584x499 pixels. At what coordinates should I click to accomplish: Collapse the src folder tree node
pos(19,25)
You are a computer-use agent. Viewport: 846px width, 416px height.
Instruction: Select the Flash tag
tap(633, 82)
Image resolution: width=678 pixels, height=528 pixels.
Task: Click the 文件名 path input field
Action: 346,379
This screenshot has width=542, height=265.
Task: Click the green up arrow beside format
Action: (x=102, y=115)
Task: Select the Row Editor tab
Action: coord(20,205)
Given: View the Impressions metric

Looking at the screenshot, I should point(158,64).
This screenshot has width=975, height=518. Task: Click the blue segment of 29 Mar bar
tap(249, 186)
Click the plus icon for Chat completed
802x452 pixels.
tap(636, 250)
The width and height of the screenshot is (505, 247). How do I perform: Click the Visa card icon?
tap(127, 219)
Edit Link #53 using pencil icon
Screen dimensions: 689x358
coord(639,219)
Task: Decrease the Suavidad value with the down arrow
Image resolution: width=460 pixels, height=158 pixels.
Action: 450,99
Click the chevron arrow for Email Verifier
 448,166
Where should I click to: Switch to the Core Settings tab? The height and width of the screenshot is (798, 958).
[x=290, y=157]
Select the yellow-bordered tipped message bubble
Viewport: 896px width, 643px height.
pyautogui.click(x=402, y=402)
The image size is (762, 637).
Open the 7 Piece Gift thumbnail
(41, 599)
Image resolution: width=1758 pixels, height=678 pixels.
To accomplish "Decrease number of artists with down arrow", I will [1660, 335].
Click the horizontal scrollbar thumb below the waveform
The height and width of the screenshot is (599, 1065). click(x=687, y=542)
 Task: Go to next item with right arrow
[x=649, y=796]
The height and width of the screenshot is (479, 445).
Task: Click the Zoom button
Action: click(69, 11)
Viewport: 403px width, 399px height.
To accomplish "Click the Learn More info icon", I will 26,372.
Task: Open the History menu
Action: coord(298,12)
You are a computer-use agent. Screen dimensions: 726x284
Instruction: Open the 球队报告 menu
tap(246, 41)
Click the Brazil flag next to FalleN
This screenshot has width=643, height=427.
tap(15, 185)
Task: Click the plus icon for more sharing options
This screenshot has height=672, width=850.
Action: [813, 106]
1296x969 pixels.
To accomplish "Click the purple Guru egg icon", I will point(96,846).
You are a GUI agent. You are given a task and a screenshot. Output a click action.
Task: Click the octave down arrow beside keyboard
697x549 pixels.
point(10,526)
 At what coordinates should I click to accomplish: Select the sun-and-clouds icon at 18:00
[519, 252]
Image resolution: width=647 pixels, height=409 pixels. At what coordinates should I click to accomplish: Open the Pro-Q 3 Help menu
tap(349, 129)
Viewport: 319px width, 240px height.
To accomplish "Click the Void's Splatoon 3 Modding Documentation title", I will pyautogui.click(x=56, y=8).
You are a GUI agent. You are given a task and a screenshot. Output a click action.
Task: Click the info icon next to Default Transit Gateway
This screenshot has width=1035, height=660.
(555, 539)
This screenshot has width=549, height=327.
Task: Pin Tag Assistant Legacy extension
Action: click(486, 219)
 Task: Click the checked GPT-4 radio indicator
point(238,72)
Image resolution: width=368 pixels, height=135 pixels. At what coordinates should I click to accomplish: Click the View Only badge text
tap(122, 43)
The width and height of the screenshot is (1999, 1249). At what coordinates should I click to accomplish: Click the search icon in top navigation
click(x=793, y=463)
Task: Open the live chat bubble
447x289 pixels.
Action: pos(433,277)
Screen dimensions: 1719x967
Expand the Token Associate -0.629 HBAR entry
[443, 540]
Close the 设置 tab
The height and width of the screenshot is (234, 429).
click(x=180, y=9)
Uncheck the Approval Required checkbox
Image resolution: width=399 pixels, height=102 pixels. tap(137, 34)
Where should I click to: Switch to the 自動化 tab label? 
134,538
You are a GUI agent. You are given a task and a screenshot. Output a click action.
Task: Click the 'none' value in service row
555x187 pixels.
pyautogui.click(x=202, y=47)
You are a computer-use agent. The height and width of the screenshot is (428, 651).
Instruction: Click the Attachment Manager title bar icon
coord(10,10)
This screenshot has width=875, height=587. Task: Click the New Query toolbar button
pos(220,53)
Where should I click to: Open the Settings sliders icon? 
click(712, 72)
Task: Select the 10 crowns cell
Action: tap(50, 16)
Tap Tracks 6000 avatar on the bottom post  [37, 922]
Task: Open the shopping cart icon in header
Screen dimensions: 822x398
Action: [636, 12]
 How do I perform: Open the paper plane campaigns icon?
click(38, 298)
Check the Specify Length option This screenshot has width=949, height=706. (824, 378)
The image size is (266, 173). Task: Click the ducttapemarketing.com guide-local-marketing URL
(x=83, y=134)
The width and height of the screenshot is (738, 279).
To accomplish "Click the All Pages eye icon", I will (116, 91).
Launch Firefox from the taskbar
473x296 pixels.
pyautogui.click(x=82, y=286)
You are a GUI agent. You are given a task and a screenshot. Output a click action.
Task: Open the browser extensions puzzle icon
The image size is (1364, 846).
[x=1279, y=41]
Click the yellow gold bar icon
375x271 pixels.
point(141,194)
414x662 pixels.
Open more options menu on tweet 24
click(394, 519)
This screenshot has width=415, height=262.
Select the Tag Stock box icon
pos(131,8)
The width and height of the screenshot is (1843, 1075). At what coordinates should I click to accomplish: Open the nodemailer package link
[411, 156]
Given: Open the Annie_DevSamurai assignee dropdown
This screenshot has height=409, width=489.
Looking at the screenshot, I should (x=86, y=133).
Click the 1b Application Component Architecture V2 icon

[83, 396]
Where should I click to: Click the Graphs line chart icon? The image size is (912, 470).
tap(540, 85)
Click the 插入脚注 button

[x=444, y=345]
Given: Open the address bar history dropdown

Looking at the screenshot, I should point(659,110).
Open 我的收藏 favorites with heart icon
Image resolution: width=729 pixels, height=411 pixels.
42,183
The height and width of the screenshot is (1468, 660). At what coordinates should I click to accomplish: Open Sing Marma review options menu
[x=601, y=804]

* **Task details**: Output the lines of the entries above as a numbered list, omitting any blank lines.

* **Written answer**:
1. 584x499 pixels. At what coordinates should I click to accomplish: Collapse the src folder tree node
2. pos(19,25)
3. You are a computer-use agent. Viewport: 846px width, 416px height.
4. Instruction: Select the Flash tag
5. tap(633, 82)
6. Image resolution: width=678 pixels, height=528 pixels.
7. Task: Click the 文件名 path input field
8. Action: 346,379
9. This screenshot has width=542, height=265.
10. Task: Click the green up arrow beside format
11. Action: (x=102, y=115)
12. Task: Select the Row Editor tab
13. Action: coord(20,205)
14. Given: View the Impressions metric
15. Looking at the screenshot, I should point(158,64).
16. This screenshot has width=975, height=518. Task: Click the blue segment of 29 Mar bar
17. tap(249, 186)
18. Click the plus icon for Chat completed
19. 802x452 pixels.
20. tap(636, 250)
21. The width and height of the screenshot is (505, 247). How do I perform: Click the Visa card icon?
22. tap(127, 219)
23. Edit Link #53 using pencil icon
24. Screen dimensions: 689x358
25. coord(639,219)
26. Task: Decrease the Suavidad value with the down arrow
27. Image resolution: width=460 pixels, height=158 pixels.
28. Action: 450,99
29. Click the chevron arrow for Email Verifier
30.  448,166
31. Where should I click to: Switch to the Core Settings tab? The height and width of the screenshot is (798, 958).
32. [x=290, y=157]
33. Select the yellow-bordered tipped message bubble
34. Viewport: 896px width, 643px height.
35. pyautogui.click(x=402, y=402)
36. The image size is (762, 637).
37. Open the 7 Piece Gift thumbnail
38. (41, 599)
39. Image resolution: width=1758 pixels, height=678 pixels.
40. To accomplish "Decrease number of artists with down arrow", I will [1660, 335].
41. Click the horizontal scrollbar thumb below the waveform
42. The height and width of the screenshot is (599, 1065). click(x=687, y=542)
43.  Task: Go to next item with right arrow
44. [x=649, y=796]
45. The height and width of the screenshot is (479, 445).
46. Task: Click the Zoom button
47. Action: click(69, 11)
48. Viewport: 403px width, 399px height.
49. To accomplish "Click the Learn More info icon", I will 26,372.
50. Task: Open the History menu
51. Action: coord(298,12)
52. You are a computer-use agent. Screen dimensions: 726x284
53. Instruction: Open the 球队报告 menu
54. tap(246, 41)
55. Click the Brazil flag next to FalleN
56. This screenshot has width=643, height=427.
57. tap(15, 185)
58. Task: Click the plus icon for more sharing options
59. This screenshot has height=672, width=850.
60. Action: [813, 106]
61. 1296x969 pixels.
62. To accomplish "Click the purple Guru egg icon", I will point(96,846).
63. You are a GUI agent. You are given a task and a screenshot. Output a click action.
64. Task: Click the octave down arrow beside keyboard
65. 697x549 pixels.
66. point(10,526)
67.  At what coordinates should I click to accomplish: Select the sun-and-clouds icon at 18:00
68. [519, 252]
69. Image resolution: width=647 pixels, height=409 pixels. At what coordinates should I click to accomplish: Open the Pro-Q 3 Help menu
70. tap(349, 129)
71. Viewport: 319px width, 240px height.
72. To accomplish "Click the Void's Splatoon 3 Modding Documentation title", I will pyautogui.click(x=56, y=8).
73. You are a GUI agent. You are given a task and a screenshot. Output a click action.
74. Task: Click the info icon next to Default Transit Gateway
75. This screenshot has width=1035, height=660.
76. (555, 539)
77. This screenshot has width=549, height=327.
78. Task: Pin Tag Assistant Legacy extension
79. Action: click(486, 219)
80.  Task: Click the checked GPT-4 radio indicator
81. point(238,72)
82. Image resolution: width=368 pixels, height=135 pixels. At what coordinates should I click to accomplish: Click the View Only badge text
83. tap(122, 43)
84. The width and height of the screenshot is (1999, 1249). At what coordinates should I click to accomplish: Click the search icon in top navigation
85. click(x=793, y=463)
86. Task: Open the live chat bubble
87. 447x289 pixels.
88. Action: pos(433,277)
89. Screen dimensions: 1719x967
90. Expand the Token Associate -0.629 HBAR entry
91. [443, 540]
92. Close the 设置 tab
93. The height and width of the screenshot is (234, 429).
94. click(x=180, y=9)
95. Uncheck the Approval Required checkbox
96. Image resolution: width=399 pixels, height=102 pixels. tap(137, 34)
97. Where should I click to: Switch to the 自動化 tab label? 
98. 134,538
99. You are a GUI agent. You are given a task and a screenshot. Output a click action.
100. Task: Click the 'none' value in service row
101. 555x187 pixels.
102. pyautogui.click(x=202, y=47)
103. You are a computer-use agent. The height and width of the screenshot is (428, 651).
104. Instruction: Click the Attachment Manager title bar icon
105. coord(10,10)
106. This screenshot has width=875, height=587. Task: Click the New Query toolbar button
107. pos(220,53)
108. Where should I click to: Open the Settings sliders icon? 
109. click(712, 72)
110. Task: Select the 10 crowns cell
111. Action: tap(50, 16)
112. Tap Tracks 6000 avatar on the bottom post  [37, 922]
113. Task: Open the shopping cart icon in header
114. Screen dimensions: 822x398
115. Action: [636, 12]
116.  How do I perform: Open the paper plane campaigns icon?
117. click(38, 298)
118. Check the Specify Length option This screenshot has width=949, height=706. (824, 378)
119. The image size is (266, 173). Task: Click the ducttapemarketing.com guide-local-marketing URL
120. (x=83, y=134)
121. The width and height of the screenshot is (738, 279).
122. To accomplish "Click the All Pages eye icon", I will (116, 91).
123. Launch Firefox from the taskbar
124. 473x296 pixels.
125. pyautogui.click(x=82, y=286)
126. You are a GUI agent. You are given a task and a screenshot. Output a click action.
127. Task: Open the browser extensions puzzle icon
128. The image size is (1364, 846).
129. [x=1279, y=41]
130. Click the yellow gold bar icon
131. 375x271 pixels.
132. point(141,194)
133. 414x662 pixels.
134. Open more options menu on tweet 24
135. click(394, 519)
136. This screenshot has width=415, height=262.
137. Select the Tag Stock box icon
138. pos(131,8)
139. The width and height of the screenshot is (1843, 1075). At what coordinates should I click to accomplish: Open the nodemailer package link
140. [411, 156]
141. Given: Open the Annie_DevSamurai assignee dropdown
142. This screenshot has height=409, width=489.
143. Looking at the screenshot, I should (x=86, y=133).
144. Click the 1b Application Component Architecture V2 icon
145. [83, 396]
146. Where should I click to: Click the Graphs line chart icon? The image size is (912, 470).
147. tap(540, 85)
148. Click the 插入脚注 button
149. [x=444, y=345]
150. Given: Open the address bar history dropdown
151. Looking at the screenshot, I should point(659,110).
152. Open 我的收藏 favorites with heart icon
153. Image resolution: width=729 pixels, height=411 pixels.
154. 42,183
155. The height and width of the screenshot is (1468, 660). At what coordinates should I click to accomplish: Open Sing Marma review options menu
156. [x=601, y=804]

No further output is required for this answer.